10+ Years Of Relevant Experience
We are seeking an experienced Site Reliability Engineer (SRE) to ensure the stability, scalability, and reliability of our production systems. The ideal candidate will focus on automation, incident management, performance optimization, and proactive monitoring, while collaborating closely with development and operations teams to build resilient infrastructure.
Key Responsibilities:
- System Reliability: Collaborate with production support teams to build scalable, maintainable systems and continuously improve infrastructure and application architecture.
- Toil Reduction & Automation: Develop and maintain tools, scripts, and automation for deployments, monitoring, incident response, and repetitive operational tasks to minimize manual effort and human error.

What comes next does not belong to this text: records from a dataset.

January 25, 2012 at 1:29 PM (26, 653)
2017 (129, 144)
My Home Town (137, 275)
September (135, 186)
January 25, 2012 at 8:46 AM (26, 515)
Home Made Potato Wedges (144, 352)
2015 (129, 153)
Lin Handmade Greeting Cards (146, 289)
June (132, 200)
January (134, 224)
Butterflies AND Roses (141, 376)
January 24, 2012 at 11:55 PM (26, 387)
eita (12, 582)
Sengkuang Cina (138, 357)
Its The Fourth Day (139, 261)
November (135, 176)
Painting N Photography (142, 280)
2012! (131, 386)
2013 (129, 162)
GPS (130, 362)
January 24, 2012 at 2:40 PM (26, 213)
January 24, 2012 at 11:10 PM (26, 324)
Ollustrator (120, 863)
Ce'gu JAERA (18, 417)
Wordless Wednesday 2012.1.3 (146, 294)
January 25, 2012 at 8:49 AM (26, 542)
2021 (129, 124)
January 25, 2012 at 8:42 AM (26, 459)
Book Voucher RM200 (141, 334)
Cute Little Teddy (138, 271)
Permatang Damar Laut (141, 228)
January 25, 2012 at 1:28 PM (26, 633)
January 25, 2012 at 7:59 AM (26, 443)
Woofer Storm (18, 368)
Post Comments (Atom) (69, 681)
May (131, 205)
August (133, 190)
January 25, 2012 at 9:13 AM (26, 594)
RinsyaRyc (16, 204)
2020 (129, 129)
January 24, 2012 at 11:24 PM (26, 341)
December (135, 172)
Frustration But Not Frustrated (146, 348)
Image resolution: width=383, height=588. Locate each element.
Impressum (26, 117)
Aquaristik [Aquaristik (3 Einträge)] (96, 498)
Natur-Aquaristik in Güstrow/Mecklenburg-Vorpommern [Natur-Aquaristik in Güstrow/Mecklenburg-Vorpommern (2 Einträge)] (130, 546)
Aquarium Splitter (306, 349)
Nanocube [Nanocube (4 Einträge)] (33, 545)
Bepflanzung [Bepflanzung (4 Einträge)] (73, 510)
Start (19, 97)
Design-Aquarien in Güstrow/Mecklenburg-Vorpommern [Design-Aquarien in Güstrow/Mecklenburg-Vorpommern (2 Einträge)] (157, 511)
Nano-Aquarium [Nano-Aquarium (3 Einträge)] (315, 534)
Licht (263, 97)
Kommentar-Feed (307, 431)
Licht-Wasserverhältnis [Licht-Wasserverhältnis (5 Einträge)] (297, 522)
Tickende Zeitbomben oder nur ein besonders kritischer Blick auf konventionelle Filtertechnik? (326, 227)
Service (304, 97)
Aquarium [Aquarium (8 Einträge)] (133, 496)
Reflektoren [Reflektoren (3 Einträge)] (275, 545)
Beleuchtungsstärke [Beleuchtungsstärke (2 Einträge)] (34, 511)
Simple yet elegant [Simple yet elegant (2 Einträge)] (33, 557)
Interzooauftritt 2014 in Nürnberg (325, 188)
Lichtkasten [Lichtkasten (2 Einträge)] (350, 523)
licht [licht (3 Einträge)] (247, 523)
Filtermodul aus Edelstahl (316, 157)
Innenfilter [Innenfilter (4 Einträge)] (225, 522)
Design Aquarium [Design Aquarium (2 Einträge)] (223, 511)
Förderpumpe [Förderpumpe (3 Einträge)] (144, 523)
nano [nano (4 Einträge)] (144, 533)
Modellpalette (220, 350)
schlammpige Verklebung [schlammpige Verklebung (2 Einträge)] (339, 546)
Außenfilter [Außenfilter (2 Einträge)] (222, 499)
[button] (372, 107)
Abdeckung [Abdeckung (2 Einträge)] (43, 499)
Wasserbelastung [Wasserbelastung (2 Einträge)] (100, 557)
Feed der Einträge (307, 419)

- Incident Management: Participate in on-call rotations, respond to incidents and outages, investigate issues, and drive problem management through root cause analysis and preventive measures.
- Monitoring & Alerting: Implement and maintain proactive monitoring systems and alerts to detect and address issues before they impact users.
- Capacity Planning & Performance Optimization: Monitor performance metrics, identify bottlenecks, collaborate with engineering teams on optimization, and plan for future scalability.
- Error Budgeting & Chaos Engineering: Conduct resiliency tests, mock drills, and stability assessments to improve system fault tolerance.
- Documentation: Create and maintain detailed documentation for system configurations, operational processes, and troubleshooting guidelines.
Required Skills & Experience:
- Strong understanding of cloud platforms (AWS, Google Cloud, or Azure).
- Experience with containerization technologies (Docker, Kubernetes).
- Proficiency with infrastructure-as-code tools (Terraform, Ansible).
- Solid grasp of incident management processes and production operations.
Desirable Skills:
- Software development experience in Python or Java.
- Familiarity with monitoring and logging tools (Splunk Cloud, Thousand Eyes).
- Strong networking fundamentals.
- Ability to work in fast-paced, cross-functional environments with strong problem-solving skills.